Unlike the in the cases of Israeli attacks on the nuclear reactors in Iraq (1981) and Syria (2007), an Israeli strike against Iran is bound to trigger a regional war involving Hizbollah, Iran’s ally in Lebanon, which is expected to use its current arsenal of 50,000 missiles and rockets to launch attacks on Israeli cities, and could become an opportunity for Syria’s leaders to shift attention from their domestic political problems by joining Iran and the Hizbollah in a full-blown war with Israel.

Moreover, Iran and its allies in neighboring Iraq — ruled by a Shiite-led government — would probably try to target some of the remaining U.S. troops in Iraq and to destabilize Saudi Arabia and its Arab partners in the Persian Gulf, triggering an American military retaliation.

So in practical terms, a unilateral Israeli military strike against Iran would force the U.S to open a new and costly military front in the Middle East, not to mention the economic repercussions in the form of rising energy prices that could threaten an already fragile economic recovery.
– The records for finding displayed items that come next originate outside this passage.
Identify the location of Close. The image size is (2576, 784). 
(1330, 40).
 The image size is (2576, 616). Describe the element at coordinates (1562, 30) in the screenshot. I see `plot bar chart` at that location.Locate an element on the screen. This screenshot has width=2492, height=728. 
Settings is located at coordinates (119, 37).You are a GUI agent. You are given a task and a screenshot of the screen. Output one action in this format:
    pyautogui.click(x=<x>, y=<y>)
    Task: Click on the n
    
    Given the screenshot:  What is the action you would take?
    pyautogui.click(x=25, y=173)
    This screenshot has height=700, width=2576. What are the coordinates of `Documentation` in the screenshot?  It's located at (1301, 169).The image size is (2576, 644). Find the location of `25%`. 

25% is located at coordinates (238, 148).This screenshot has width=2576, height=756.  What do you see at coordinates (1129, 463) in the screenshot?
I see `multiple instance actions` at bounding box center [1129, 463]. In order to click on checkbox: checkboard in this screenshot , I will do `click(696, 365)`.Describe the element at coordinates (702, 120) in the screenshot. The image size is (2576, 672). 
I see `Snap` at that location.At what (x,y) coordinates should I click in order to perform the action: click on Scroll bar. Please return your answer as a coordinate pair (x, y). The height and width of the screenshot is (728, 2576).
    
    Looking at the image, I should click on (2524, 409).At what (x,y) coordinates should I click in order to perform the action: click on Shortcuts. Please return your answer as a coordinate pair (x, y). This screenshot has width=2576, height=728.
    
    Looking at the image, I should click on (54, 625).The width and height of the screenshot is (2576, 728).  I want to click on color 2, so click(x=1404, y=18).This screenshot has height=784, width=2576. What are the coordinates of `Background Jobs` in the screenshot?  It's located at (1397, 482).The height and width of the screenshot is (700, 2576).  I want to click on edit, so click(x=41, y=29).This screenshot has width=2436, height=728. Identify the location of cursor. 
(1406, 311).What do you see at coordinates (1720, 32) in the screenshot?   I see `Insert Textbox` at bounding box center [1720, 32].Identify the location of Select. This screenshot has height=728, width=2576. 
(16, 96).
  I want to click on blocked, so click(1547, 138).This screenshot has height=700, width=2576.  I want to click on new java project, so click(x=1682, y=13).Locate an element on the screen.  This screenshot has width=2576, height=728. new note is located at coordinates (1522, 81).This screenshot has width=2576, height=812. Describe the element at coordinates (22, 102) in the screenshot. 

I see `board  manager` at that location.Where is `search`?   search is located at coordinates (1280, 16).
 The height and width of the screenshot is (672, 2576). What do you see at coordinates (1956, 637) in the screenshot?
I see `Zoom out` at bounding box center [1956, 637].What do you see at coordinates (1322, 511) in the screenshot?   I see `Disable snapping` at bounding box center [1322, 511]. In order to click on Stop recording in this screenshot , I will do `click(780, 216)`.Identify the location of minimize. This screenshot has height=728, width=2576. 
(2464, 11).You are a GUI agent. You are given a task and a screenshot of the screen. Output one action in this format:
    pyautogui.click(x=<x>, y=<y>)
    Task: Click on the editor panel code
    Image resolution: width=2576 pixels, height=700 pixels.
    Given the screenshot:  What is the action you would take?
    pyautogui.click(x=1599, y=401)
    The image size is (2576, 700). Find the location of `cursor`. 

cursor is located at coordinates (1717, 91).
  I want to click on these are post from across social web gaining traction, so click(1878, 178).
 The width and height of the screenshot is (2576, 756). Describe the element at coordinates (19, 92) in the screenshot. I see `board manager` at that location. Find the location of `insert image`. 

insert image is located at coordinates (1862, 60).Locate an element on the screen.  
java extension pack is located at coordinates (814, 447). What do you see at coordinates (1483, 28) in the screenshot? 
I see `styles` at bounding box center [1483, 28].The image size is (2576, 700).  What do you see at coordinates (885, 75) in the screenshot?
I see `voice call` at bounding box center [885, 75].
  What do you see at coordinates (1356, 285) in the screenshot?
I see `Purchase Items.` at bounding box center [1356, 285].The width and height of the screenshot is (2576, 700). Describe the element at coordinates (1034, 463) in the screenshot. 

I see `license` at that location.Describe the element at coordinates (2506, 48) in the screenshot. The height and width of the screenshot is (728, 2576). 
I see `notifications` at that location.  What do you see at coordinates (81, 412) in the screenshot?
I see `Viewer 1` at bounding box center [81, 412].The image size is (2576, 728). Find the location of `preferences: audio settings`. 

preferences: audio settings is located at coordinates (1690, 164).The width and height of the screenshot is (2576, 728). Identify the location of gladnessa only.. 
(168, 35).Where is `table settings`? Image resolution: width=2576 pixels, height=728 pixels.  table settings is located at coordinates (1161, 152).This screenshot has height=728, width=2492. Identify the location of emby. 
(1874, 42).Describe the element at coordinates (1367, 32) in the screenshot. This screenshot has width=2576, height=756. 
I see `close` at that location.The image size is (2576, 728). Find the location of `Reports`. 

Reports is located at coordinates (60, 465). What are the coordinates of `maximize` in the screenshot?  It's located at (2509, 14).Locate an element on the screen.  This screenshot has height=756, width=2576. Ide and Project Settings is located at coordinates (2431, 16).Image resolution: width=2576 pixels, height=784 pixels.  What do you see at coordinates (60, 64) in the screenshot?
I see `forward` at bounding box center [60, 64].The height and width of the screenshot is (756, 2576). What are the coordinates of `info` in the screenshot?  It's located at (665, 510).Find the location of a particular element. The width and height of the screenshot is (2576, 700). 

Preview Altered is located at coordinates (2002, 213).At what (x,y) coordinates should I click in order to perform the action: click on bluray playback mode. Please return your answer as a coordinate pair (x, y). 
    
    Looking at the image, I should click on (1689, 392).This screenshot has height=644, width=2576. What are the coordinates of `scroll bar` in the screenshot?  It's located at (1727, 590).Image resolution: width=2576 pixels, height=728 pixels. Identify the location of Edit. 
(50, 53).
That Israel would take unilateral action that could help set the Middle East on fire and devastate core U.S. national interests doesn’t make a lot of sense and runs contrary to political or military logic, especially when other non-military means are still available to slow-down Iran’s nuclear military program.

More likely, much of the current “noise” over Iran in the media is part a coordinated American-Israeli psychological warfare against Tehran as the Obama Administration puts pressure on Russia and China to join in a UN-led set of sanctions against Iran.

My guess is that during the Israeli Prime Minister’s first visit to Washington he and Obama reached an agreement on a gradualist political and military strategy to undermine Iran’s nuclear military program through diplomacy and covert action. Part of that agreement also included an understanding that a military action against Iran would be considered if such a strategy would fail and Iran does get close to enriching enough uranium to develop a bomb.

President Barack Obama is hoping that his strategy vis-à-vis would not be a re-rerun of Bush’s Iraq adventure and would look like the policy he followed in Libya. Hence, it is the IAEA and not the CIA that is publicizing Iran’s effort to develop weapons of mass destruction, and the pressure on Tehran is promoted as a multilateral action, starting with the current diplomatic pressure and use of sanctions with the use of military force considered to be the last resort.

The problem is not only that there is no assurance that this gradualist strategy would work. More troubling is the fact that there has not been any serious debate in Washington over whether the acquisition of nuclear military capabilities by Iran is a direct threat to U.S. national interests and that military force should be used against Iran if diplomacy fails. If anything, the Republican “opposition” seems to be even more intent on forcing Iran to give up its nuclear military program, even if that would lead to a war with Iran. In a way, Obama can present himself to the American public as the “grownup” who refrains from “appeasing” Iran while at the same time resisting the pressure to go to war against that country.

Ironically, there has been more a vigorous public debate in Israel over whether to attack Iran where the idea of a nuclear Iran is seen by many as an “existential threat” than in the United States which, after all, had not gone to war to prevent the Soviet Union, China, Pakistan or North Korea from developing nuclear weapons, and has concluded that a policy of deterrence is the most cost-effective way to deal with them.

President Obama should be applauded for not rushing to war with Iran. But the gradualist strategy he is implementing could eventually lead to the military confrontation that he wants to avoid.

Leon Hadar is the author of Sandstorm: Policy Failure in the Middle East.